Material to process =>
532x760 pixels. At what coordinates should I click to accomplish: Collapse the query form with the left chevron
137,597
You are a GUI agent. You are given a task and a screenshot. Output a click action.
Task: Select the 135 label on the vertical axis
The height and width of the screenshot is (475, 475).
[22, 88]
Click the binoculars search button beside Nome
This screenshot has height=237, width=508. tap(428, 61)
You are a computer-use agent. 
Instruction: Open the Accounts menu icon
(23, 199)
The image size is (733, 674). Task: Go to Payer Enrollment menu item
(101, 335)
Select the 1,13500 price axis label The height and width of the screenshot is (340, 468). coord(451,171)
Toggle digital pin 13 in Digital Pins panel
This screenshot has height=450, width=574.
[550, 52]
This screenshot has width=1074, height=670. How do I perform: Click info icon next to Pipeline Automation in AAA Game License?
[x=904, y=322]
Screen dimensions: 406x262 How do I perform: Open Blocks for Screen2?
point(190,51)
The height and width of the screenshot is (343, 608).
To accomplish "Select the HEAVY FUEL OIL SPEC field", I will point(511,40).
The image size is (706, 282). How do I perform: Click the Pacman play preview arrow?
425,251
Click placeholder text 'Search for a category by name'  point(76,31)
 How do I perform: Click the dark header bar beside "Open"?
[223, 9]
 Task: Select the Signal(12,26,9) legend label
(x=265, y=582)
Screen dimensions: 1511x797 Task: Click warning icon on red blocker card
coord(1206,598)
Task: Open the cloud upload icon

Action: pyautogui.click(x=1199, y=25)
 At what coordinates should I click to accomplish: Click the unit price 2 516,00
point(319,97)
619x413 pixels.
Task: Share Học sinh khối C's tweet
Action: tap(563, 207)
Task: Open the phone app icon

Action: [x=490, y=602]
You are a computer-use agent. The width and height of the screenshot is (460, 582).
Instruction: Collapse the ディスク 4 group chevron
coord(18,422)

Assignment => The full listing must be retyped exactly as it stands.

Solution to the exercise =>
532x760 pixels. At what coordinates should I click to accomplish: Collapse the query form with the left chevron
137,597
You are a GUI agent. You are given a task and a screenshot. Output a click action.
Task: Select the 135 label on the vertical axis
The height and width of the screenshot is (475, 475).
[22, 88]
Click the binoculars search button beside Nome
This screenshot has height=237, width=508. tap(428, 61)
You are a computer-use agent. 
Instruction: Open the Accounts menu icon
(23, 199)
The image size is (733, 674). Task: Go to Payer Enrollment menu item
(101, 335)
Select the 1,13500 price axis label The height and width of the screenshot is (340, 468). coord(451,171)
Toggle digital pin 13 in Digital Pins panel
This screenshot has height=450, width=574.
[550, 52]
This screenshot has width=1074, height=670. How do I perform: Click info icon next to Pipeline Automation in AAA Game License?
[x=904, y=322]
Screen dimensions: 406x262 How do I perform: Open Blocks for Screen2?
point(190,51)
The height and width of the screenshot is (343, 608).
To accomplish "Select the HEAVY FUEL OIL SPEC field", I will point(511,40).
The image size is (706, 282). How do I perform: Click the Pacman play preview arrow?
425,251
Click placeholder text 'Search for a category by name'  point(76,31)
 How do I perform: Click the dark header bar beside "Open"?
[223, 9]
 Task: Select the Signal(12,26,9) legend label
(x=265, y=582)
Screen dimensions: 1511x797 Task: Click warning icon on red blocker card
coord(1206,598)
Task: Open the cloud upload icon

Action: pyautogui.click(x=1199, y=25)
 At what coordinates should I click to accomplish: Click the unit price 2 516,00
point(319,97)
619x413 pixels.
Task: Share Học sinh khối C's tweet
Action: tap(563, 207)
Task: Open the phone app icon

Action: [x=490, y=602]
You are a computer-use agent. The width and height of the screenshot is (460, 582).
Instruction: Collapse the ディスク 4 group chevron
coord(18,422)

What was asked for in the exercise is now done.